L'expérience a plus d'une décennie maintenant et
du fait de la télévision, elle est devenue vraiment
nationale. L'engouement aussi est allé grandissant, pour
le titre : " être miss est valorisant pour la femme
" dit une ancienne miss, mais aussi certainement pour ce
que l'on gagne.
Les prix, pour le niveau de vie du Burkina, sont conséquents.
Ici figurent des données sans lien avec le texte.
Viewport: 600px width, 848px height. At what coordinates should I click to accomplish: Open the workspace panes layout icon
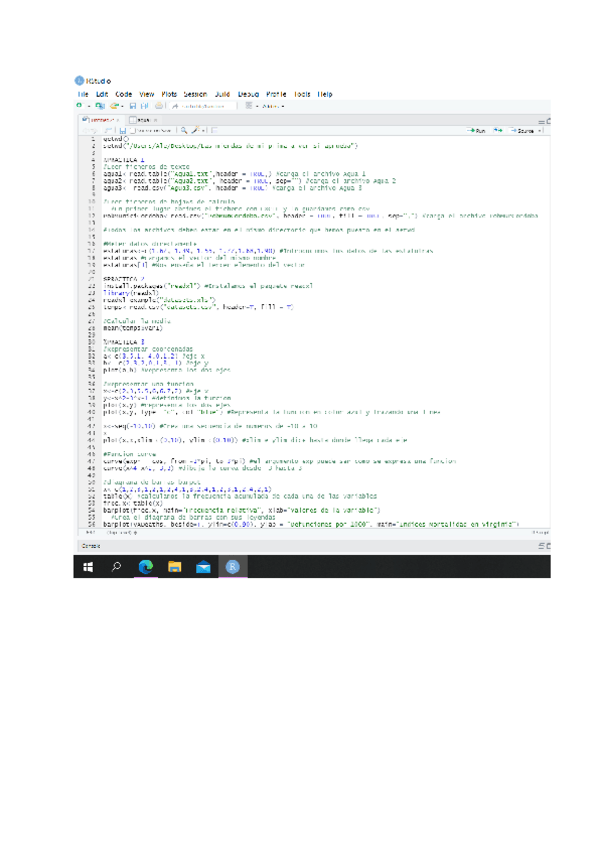[x=248, y=105]
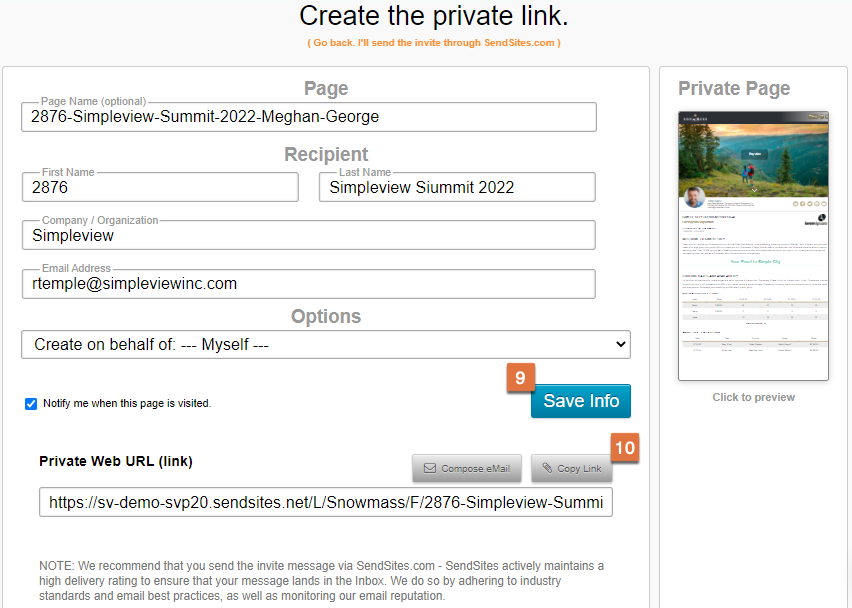
Task: Follow the Go back SendSites.com link
Action: coord(434,43)
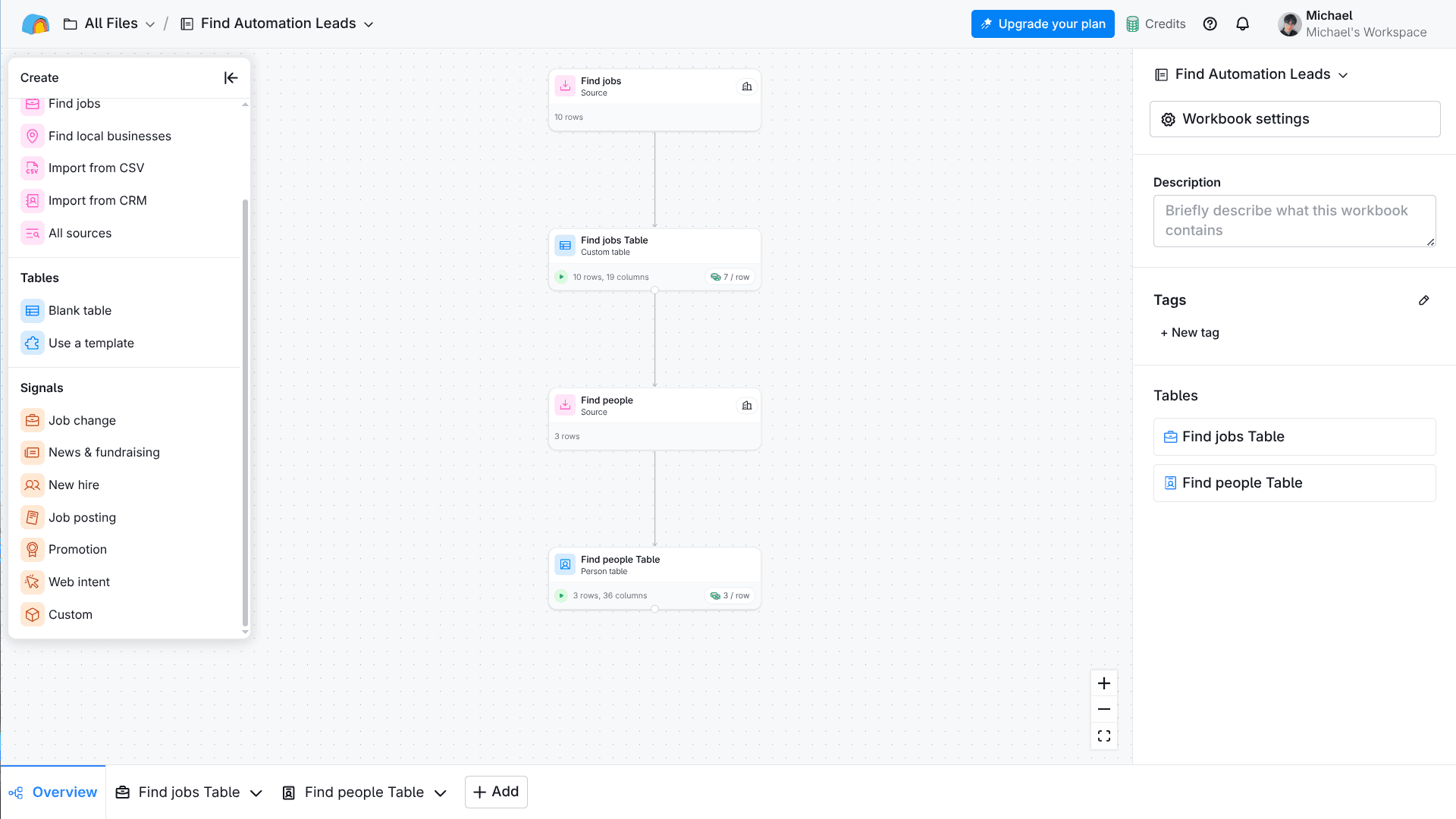The image size is (1456, 819).
Task: Zoom out on the canvas
Action: pyautogui.click(x=1103, y=710)
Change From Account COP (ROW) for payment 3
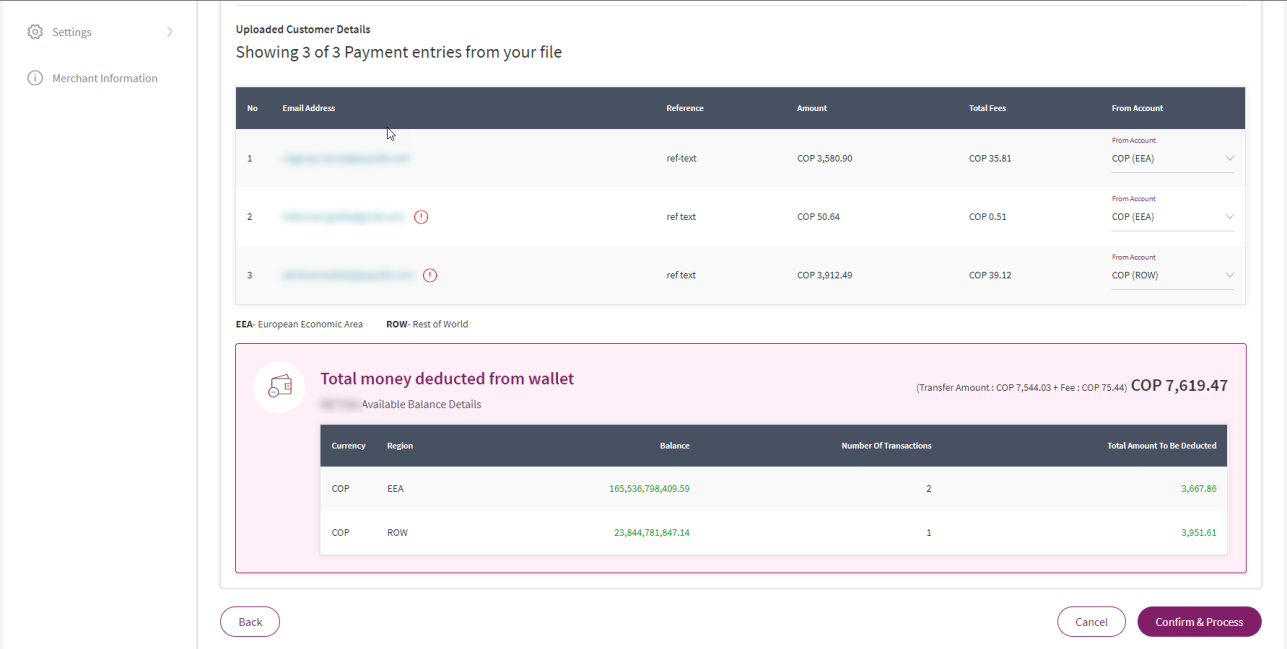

Quand on fait le total des donations et des dotations (argent,
mobylette, pagnes, produits de beauté et autres babioles),
les élues se retrouvent avec plus du million. Ce n'est
pas rien. En outre pendant une année et en rapport avec
le comité miss, il y a des contrats et autres sollicitations
qui sont rémunérés. Voici pour le rêve.
L'autre face de l'expérience à notre avis ne doit
pas être reluisante. Aucune des anciennes miss que nous
avons sollicitées, n'a voulues nous parler. Toutes sont
pleines de récriminations. Mais aucune ne veut rien dire
parce que en leit motiv elles ont à la bouche la même
phrase : "Je n'ai pas envie d'avoir à faire à
Mustapha". Diable donc ! Qu'est-ce qu'il leur a fait le Laabli
? Dans les non dits et les allusions, il y a en premier, disent
les anciennes miss, que le comité ne respecte pas sa parole.
Les cadeaux promis, urbi et orbi ne sont pas toujours donnés
et les réclamations finissent en queue de poisson pour
ne pas dire plus. Le comité réfute bien entendu
ces accusations. Autre problème, c'est la gestion des cachets
que procurent les contrats et les sollicitations rémunérés
de l'année de la reine de beauté. La miss ne peut
rien entreprendre sans le consentement du comité, c'est
d'ailleurs la règle générale dans les concours
miss, et les cachets sont négociés par le comité
qui reverse un pourcentage à la miss. Les problèmes
se trouvent à ce niveau et ne sont pas bien résolus.
Ce qui fait qu'aujourd'hui, elles sont nombreuses, les anciennes
miss à rompre tout lien avec le comité miss. Pour
cette belle expérience c'est tout de même malheureux.